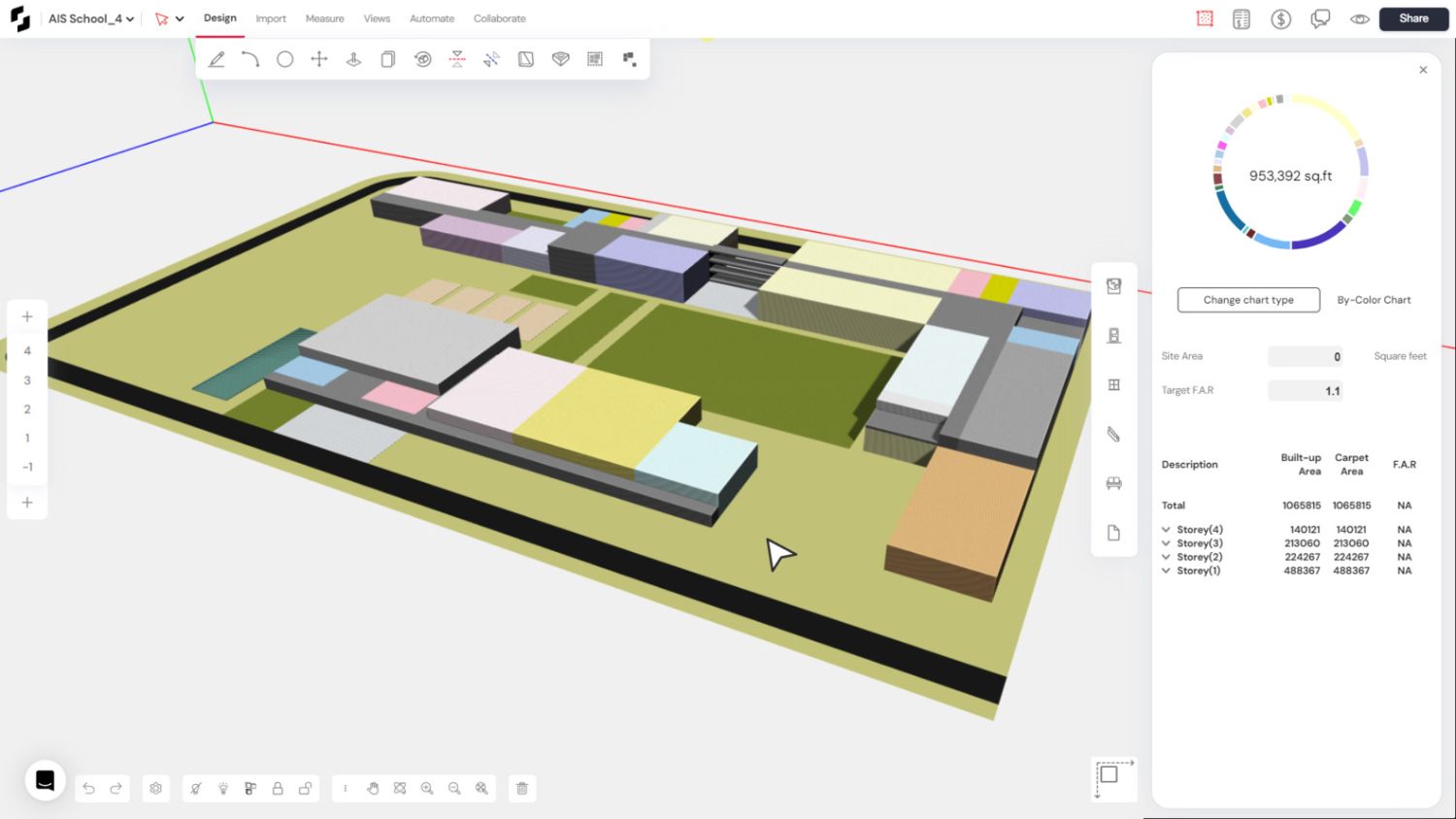Expand the Storey(4) row
Screen dimensions: 1456x819
[x=1166, y=530]
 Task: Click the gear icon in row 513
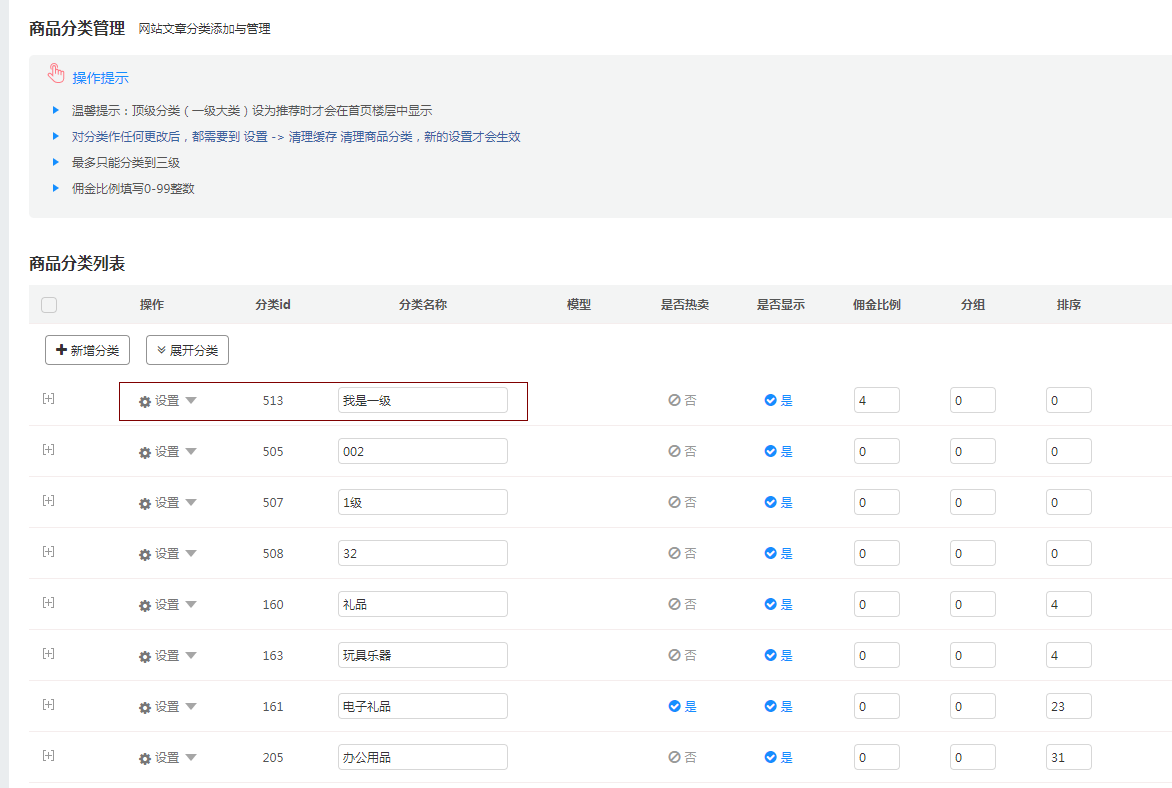pos(145,401)
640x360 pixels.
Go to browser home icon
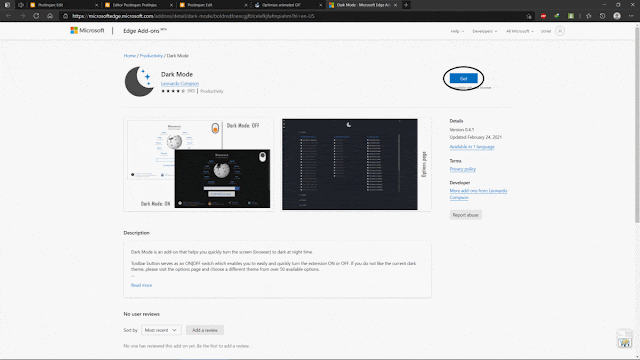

- Your task
With pictures omitted, restate word for word every line above from the one containing "Task: Click the gear icon in row 513" to the end of the entries.

- The completed task
 Task: Click the gear icon in row 513
pos(145,401)
640x360 pixels.
Go to browser home icon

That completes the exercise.